St. Joe's has those players in Jameer Nelson and Delonte West. Last week, they and their Hawks teammates stood with Stanford as the only undefeated Division I teams in the country. The spotlight has become familiar for Pac-10 Conference member Stanford, which made it to the Final Four in 1998 and boasts appearances in nine of the last 10 Division I men's basketball tournaments. St. Joe's has been to only three of the last 10 tournaments, though two of its visits were in the last three years. This season, it could be looking at a No. 1 seed in the tournament — creating never-before-seen demand from local fans who want a look at the team.

But with the exception of a handful of games played at The Palestra, with a capacity of 8,700, St. Joe's plays most of its home games in 3,200-seat Alumni Memorial Fieldhouse. That means the school can't accommodate everyone who wants to get in.

Alumni Memorial Fieldhouse’s 3,200 seats are filled to watch Jameer Nelson and the Hawks.
Season tickets were sold out before the season started, and the waiting list to get season tickets is now at least two seasons long, DiJulia estimated, adding that the school has no immediate plans for facility expansion.

Single-game tickets haven't been available for weeks, leading to standing-room-only crowds. Media representatives from around the country are clamoring for spots among only 80 press-row seats. NBA scouts also want in.

DiJulia said his office receives 25 to 30 ticket requests a day. St. Joe's athletic marketing director Tim Curran said he's been getting about 12 requests a day, and that's only for corporate-sponsor types.

About the only way to get in to a St. Joe's game now is if you're at the level of the pope or president, DiJulia joked.

Or, apparently, if you're the president of a prominent university partner, though even that requires some effort.

Last Tuesday, one day before St. Joe's game against conference-rival Dayton, Curran said he got a call from officials at the Philadelphia Coca-Cola Bottling Co., which is the exclusive beverage provider to the university, to see if there was an extra ticket available for the company's president.

When Curran asked DiJulia how he should respond to the request, DiJulia, knowing at that time there were no seats available, told Curran: "Tell him he's in." After some shuffling of athletic department employees, a seat was made available.

Sponsors also now have a wait-list to have an association with the department.

Curran said sponsor inventory around basketball sold out after six new sponsors came on board during the season, bringing the department's total to 25 partners who have signed deals ranging from one year to multiyear agreements.
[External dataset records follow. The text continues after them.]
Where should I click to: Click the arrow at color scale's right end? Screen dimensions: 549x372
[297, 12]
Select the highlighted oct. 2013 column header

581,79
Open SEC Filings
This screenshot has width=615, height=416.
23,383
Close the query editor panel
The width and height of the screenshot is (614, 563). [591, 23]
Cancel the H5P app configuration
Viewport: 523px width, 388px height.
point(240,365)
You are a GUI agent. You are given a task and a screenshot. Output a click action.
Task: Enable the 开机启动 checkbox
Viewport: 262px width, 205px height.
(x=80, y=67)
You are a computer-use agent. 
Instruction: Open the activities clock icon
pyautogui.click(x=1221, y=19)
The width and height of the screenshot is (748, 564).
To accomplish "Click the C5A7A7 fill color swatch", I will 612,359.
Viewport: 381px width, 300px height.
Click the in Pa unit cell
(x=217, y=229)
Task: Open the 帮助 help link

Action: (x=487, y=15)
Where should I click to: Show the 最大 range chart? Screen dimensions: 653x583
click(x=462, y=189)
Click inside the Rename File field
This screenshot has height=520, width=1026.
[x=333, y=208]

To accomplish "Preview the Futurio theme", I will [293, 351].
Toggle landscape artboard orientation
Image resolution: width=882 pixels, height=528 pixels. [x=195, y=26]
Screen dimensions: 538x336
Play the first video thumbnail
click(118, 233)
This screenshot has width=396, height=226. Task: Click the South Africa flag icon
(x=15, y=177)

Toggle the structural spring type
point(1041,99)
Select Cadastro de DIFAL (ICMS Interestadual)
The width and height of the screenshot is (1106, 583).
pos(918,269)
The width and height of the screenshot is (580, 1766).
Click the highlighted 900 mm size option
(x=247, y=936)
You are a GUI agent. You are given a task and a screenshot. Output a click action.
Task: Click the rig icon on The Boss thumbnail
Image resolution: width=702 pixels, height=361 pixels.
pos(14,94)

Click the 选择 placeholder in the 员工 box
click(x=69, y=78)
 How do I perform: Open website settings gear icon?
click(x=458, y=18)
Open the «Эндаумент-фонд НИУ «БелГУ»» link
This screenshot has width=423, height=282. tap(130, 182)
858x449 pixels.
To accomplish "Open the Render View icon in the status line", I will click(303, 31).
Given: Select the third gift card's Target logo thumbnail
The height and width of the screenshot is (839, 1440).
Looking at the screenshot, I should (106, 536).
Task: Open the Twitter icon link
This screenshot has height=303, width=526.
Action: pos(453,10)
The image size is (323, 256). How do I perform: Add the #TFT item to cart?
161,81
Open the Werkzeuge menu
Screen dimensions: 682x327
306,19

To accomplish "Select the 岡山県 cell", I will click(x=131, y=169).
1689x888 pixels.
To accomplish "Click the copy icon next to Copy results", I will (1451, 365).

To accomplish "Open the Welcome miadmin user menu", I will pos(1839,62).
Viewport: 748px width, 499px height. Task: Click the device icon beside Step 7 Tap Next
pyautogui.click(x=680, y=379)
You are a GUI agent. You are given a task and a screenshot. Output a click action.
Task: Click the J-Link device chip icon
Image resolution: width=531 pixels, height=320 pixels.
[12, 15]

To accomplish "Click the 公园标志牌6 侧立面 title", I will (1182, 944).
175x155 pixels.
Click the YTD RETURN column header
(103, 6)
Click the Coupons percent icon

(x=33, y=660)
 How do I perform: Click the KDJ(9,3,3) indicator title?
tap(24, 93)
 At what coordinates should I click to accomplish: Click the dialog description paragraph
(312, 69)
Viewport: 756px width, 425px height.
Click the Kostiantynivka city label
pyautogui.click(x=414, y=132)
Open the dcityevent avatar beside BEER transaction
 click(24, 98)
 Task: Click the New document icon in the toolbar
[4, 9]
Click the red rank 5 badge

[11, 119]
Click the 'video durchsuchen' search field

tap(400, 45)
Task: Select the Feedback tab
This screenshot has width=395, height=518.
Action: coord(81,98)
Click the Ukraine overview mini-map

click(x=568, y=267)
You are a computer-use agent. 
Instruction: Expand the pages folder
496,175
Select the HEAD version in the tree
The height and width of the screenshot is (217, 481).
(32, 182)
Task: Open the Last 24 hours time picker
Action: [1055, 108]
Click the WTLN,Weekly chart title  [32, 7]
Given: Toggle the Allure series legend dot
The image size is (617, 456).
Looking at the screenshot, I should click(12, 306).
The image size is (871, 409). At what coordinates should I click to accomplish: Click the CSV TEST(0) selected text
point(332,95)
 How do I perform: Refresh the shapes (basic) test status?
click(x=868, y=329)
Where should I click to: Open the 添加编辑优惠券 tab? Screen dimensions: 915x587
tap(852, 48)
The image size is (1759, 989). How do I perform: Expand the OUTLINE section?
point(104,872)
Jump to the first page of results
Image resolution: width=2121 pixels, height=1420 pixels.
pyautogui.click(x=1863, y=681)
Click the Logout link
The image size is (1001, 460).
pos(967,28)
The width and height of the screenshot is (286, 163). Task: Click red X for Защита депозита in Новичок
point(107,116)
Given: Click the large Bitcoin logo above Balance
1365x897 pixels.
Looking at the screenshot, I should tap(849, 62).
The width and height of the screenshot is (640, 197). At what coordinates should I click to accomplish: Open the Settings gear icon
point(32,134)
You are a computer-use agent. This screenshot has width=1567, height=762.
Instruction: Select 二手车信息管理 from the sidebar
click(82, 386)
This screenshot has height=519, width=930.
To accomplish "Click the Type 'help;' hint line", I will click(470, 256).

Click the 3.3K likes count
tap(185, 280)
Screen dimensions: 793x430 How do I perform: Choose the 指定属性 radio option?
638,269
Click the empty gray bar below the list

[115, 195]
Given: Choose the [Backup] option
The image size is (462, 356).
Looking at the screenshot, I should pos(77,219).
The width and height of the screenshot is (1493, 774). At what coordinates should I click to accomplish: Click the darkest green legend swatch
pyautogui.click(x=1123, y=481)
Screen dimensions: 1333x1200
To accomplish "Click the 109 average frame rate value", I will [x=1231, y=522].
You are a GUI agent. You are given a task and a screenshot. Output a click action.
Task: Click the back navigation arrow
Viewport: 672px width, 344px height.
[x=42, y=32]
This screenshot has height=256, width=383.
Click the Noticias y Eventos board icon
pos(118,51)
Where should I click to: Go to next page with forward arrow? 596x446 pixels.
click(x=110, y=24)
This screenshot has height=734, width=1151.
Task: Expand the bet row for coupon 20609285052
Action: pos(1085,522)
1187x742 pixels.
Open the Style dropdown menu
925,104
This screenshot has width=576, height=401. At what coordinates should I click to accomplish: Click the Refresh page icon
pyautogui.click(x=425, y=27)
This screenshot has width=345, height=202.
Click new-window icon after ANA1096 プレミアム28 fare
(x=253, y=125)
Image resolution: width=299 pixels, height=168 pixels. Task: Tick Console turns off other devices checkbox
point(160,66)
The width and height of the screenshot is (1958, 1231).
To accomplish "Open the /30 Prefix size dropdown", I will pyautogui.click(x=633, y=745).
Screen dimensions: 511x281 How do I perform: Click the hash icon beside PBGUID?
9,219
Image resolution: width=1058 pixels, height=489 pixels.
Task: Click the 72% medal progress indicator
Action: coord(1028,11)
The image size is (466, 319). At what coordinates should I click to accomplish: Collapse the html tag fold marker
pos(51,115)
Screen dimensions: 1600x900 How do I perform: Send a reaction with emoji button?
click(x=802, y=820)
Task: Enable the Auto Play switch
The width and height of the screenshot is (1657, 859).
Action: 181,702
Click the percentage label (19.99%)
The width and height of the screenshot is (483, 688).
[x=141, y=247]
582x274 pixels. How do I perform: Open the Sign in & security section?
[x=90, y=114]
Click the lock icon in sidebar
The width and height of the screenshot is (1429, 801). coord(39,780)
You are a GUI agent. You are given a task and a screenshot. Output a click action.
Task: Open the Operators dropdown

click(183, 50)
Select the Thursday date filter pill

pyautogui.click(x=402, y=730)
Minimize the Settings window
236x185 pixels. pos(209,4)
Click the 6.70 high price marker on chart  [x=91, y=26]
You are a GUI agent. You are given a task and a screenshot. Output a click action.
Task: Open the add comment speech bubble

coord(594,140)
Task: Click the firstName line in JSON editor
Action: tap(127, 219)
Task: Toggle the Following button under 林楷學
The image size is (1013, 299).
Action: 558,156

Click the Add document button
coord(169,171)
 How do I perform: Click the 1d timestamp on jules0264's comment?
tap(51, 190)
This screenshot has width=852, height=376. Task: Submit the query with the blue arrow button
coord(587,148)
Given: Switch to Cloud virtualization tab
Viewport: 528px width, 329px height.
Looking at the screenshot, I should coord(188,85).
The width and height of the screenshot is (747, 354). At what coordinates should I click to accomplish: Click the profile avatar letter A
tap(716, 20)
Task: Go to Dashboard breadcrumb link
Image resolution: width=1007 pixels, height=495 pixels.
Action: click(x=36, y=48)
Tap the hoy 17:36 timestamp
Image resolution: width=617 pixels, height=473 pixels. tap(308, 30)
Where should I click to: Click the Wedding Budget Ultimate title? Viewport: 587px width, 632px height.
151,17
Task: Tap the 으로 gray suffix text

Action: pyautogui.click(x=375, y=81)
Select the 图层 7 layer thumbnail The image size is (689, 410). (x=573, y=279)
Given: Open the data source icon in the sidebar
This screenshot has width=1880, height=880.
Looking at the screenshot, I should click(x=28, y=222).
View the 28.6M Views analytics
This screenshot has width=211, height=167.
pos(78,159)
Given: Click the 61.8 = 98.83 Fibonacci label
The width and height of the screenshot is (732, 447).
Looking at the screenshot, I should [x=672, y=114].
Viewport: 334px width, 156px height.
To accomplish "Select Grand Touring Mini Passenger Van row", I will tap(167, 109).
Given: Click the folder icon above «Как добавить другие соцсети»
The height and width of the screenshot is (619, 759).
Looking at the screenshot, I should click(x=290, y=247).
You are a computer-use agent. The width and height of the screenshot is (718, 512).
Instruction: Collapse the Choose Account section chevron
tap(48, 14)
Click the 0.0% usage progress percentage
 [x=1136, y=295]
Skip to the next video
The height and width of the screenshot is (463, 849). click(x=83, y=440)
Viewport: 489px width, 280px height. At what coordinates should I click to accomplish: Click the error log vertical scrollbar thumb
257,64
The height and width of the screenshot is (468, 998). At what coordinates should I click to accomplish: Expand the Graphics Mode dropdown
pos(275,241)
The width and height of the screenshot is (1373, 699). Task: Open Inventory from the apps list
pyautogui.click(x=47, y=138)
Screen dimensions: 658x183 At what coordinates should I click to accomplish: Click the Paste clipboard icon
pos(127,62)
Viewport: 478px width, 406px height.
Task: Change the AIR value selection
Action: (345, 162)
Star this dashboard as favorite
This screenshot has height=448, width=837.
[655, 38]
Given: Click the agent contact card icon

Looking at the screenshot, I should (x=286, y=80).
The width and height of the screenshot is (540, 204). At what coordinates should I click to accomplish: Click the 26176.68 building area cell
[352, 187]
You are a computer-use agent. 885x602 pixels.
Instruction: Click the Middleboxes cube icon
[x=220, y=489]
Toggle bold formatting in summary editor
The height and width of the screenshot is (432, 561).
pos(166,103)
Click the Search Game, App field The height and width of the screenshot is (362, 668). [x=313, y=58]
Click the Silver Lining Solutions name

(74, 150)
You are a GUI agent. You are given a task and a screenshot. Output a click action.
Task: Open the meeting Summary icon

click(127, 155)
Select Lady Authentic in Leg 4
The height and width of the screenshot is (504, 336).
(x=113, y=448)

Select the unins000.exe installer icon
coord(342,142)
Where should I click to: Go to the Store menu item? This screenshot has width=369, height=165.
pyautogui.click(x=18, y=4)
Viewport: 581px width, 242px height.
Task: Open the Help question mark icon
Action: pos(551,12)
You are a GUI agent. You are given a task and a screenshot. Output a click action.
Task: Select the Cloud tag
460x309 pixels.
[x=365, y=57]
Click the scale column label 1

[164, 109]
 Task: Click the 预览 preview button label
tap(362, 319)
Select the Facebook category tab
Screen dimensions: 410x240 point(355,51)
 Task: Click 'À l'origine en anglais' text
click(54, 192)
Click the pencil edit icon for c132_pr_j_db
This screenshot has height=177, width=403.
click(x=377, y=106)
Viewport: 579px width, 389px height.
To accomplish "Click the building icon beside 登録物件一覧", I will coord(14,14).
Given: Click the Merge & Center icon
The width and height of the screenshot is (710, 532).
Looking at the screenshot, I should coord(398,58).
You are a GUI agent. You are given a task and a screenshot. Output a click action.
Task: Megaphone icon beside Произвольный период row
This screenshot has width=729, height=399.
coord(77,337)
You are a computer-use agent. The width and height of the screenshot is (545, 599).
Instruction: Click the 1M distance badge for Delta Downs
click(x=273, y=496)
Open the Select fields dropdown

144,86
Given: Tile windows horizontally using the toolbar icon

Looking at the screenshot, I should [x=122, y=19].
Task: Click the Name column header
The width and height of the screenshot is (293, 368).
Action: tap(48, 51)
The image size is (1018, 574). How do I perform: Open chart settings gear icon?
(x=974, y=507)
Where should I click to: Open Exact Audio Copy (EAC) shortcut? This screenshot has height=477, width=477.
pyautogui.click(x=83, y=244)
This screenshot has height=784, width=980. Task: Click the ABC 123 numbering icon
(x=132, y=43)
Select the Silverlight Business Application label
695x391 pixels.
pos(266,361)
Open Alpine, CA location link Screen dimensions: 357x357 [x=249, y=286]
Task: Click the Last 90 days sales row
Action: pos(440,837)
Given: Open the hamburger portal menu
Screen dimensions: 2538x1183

Sponsors pay between $5,000 and $25,000 a year for their affiliations.

Existing partners wanting to add to their packages have done so in the form of hospitality events or campus viewing parties of away games. For St. Joe's game at Villanova on Feb. 2, sponsors hosted a viewing party in the fieldhouse. Four big-screen TVs were set up, the cheerleaders were there, the Hawk mascot was there, public announcements were made, goody bags were passed out — and 2,500 people showed up. Domenic Celenza, vice president of cola sales for the Philadelphia Coca-Cola Bottling Co., a sponsor of the campus viewing party, hopes the sudden hype and exposure around the team will create additional opportunities in the future.

Thanks to restructuring of the department's sponsorship program before the start of the season, which created additional inventory, along with the new sponsors and advertisers, St. Joe's is projecting to take in $500,000 in cash and trade from sponsorship and advertising this year. That's up from between $100,000 and $150,000 last year.

In addition, sales of licensed merchandise between Jan. 1 and Feb. 11 were up 113 percent compared with the same period last year, said Paula Straka, general manager of St. Joe's bookstore. In-arena sales of licensed merchandise at Alumni Memorial Fieldhouse and at the Palestra are also brisk, with per-game sales up more than 200 percent, Straka said.

Together, it's a situation that DiJulia calls more than great.

"If you think it's great," he said, "square great, square it again, and then you're halfway there to understanding how great all of this is."